— BEGIN DATA EXCERPTS —

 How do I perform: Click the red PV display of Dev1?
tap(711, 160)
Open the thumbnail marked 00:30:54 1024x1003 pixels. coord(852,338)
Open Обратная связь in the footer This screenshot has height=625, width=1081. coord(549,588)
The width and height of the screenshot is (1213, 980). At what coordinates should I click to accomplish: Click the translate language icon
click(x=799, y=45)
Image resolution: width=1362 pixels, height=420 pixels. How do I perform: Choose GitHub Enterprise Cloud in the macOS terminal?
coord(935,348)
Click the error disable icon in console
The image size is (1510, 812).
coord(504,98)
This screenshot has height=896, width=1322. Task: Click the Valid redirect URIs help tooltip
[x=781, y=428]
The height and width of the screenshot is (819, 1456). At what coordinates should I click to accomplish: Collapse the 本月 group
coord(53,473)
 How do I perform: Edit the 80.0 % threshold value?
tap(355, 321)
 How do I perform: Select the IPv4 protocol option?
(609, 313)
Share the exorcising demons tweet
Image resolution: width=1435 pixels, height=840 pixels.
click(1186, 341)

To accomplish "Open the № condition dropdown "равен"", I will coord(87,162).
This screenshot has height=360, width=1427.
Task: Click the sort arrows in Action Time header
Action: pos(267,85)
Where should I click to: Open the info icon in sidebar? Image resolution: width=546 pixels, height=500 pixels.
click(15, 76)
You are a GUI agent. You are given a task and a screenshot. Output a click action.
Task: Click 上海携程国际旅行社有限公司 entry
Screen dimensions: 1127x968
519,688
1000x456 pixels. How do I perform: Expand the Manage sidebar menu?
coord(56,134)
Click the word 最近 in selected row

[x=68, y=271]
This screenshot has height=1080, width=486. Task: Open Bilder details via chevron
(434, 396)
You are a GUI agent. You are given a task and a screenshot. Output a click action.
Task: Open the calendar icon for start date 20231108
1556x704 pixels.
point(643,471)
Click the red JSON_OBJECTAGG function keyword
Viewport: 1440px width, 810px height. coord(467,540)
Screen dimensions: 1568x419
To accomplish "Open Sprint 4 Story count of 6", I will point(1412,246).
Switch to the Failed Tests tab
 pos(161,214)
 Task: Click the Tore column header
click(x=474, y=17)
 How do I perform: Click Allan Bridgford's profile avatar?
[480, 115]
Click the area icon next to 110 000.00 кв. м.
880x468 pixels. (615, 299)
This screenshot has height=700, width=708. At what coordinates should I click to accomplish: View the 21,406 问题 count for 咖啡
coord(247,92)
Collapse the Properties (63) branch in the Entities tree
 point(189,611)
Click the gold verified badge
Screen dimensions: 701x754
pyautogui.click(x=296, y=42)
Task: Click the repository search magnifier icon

— END DATA EXCERPTS —

(PROBLEM STATEMENT): Return, unchanged, every line from the start of the records through the line holding "[x=781, y=428]", with that line included.

(SOLUTION TO THIS TASK):
 How do I perform: Click the red PV display of Dev1?
tap(711, 160)
Open the thumbnail marked 00:30:54 1024x1003 pixels. coord(852,338)
Open Обратная связь in the footer This screenshot has height=625, width=1081. coord(549,588)
The width and height of the screenshot is (1213, 980). At what coordinates should I click to accomplish: Click the translate language icon
click(x=799, y=45)
Image resolution: width=1362 pixels, height=420 pixels. How do I perform: Choose GitHub Enterprise Cloud in the macOS terminal?
coord(935,348)
Click the error disable icon in console
The image size is (1510, 812).
coord(504,98)
This screenshot has height=896, width=1322. Task: Click the Valid redirect URIs help tooltip
[x=781, y=428]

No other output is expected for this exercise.